Srinagar, May 30, 2014 (PPI-OT): “Look what happened to us! Imagine how worse it’d be for the others”, she tells me while we sit in a dimly lit room of their two-room house in Fatehpora area of Khwajabagh in Baramulla, writes Abdul Qadeer, Executive Director of Voice of Victims after meeting the mother of a disappeared son.
“How do you explain it? Kirti Chakra (she tries too hard to pronounce it) to the father and enforced disappearance of the son!” Abdul Qadeer quotes the mother, which explains to him her usage of the words ‘us’ and ‘them’ at the beginning of their conversation.
Perhaps a Kirti Chakra awardee’s son would be spared, one might think; but it was not to be. It was 5 a.m. on one March morning in 1994 when Khadija Begum’s 22 year old son Riyaz Ahmad Dar, a labourer, was picked up by the B.S.F. He was the second of her five children, others being a daughter and three sons.

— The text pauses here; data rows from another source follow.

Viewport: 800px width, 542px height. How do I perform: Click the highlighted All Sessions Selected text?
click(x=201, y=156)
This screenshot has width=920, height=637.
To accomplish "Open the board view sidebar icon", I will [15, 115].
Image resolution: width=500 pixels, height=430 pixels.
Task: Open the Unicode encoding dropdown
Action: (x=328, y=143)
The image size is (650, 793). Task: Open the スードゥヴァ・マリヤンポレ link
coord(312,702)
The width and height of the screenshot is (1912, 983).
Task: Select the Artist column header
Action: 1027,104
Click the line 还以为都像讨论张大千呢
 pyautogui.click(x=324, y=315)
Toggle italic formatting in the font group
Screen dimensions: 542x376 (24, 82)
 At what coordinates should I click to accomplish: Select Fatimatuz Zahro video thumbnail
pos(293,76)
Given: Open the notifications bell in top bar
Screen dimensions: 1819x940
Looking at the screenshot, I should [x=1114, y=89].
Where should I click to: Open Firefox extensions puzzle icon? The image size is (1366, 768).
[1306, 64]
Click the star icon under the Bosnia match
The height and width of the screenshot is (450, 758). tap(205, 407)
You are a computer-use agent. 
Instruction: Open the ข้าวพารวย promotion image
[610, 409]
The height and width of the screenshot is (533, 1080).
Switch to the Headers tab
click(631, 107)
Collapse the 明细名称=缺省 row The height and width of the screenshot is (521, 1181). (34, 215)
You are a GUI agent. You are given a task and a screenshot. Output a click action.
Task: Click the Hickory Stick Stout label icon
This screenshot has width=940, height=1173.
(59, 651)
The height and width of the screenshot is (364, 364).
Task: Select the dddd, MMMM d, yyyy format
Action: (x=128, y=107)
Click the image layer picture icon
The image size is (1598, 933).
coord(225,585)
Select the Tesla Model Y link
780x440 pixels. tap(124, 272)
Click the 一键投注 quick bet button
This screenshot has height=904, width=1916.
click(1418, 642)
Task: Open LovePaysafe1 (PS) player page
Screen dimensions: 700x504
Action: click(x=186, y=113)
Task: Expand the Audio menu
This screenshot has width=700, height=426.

Her husband Mohammad Dar had served in the army for over twenty years. “We all were here when they took Riyaz. My husband went to all camps to search for him. Since he had served in the Army, he was easily allowed into the camps, but it was of no use. They told us they had taken him to Galibal Kandi but he escaped from them. Do you think anyone can run away from them? They’re always ready to pounce.” Khadija’s husband passed away in 2002 carrying the grief of his disappeared son.
In one corner of the room, Riyaz’s elder sister is saying something under her breath. A couple of times Abdul Qadeer looks at her, thinking she is addressing him, until her mother speaks out, “She is talking to herself. She lost her mental balance after Riyaz’s disappearance.
She’d just roam around searching for her brother.” Haseena had been married before Riyaz’s disappearance but when her husband noted her deteriorating mental condition over the years following Riyaz’s disappearance, he decided he didn’t have anything to do with her and sent her to her parents’ house, along with her one son, keeping their other son with himself.
Haseena continues mumbling incoherently, perhaps having no idea of what they were discussing. “So much money is spent on my medicines, her medicines. My sons are in their early twenties, they are still directionless. What am I to do?” Khadija laments.
The neighbours remember Riyaz as one of the most pious people in the area. “He would always be armed with a smile, used to pray five times a day, such a dedicated guy, tragedy after tragedy befell the family after he was gone”, a neighbour tells him.
As Abdul Qadeer got up to leave, Khadija accompanied him outside; and when he says his goodbyes, she looks at him and asks, “Will you write about this? About him? It has been 20 years, do you think he’ll return? I still hope he’d. Or if he’s dead, show me his grave at least.”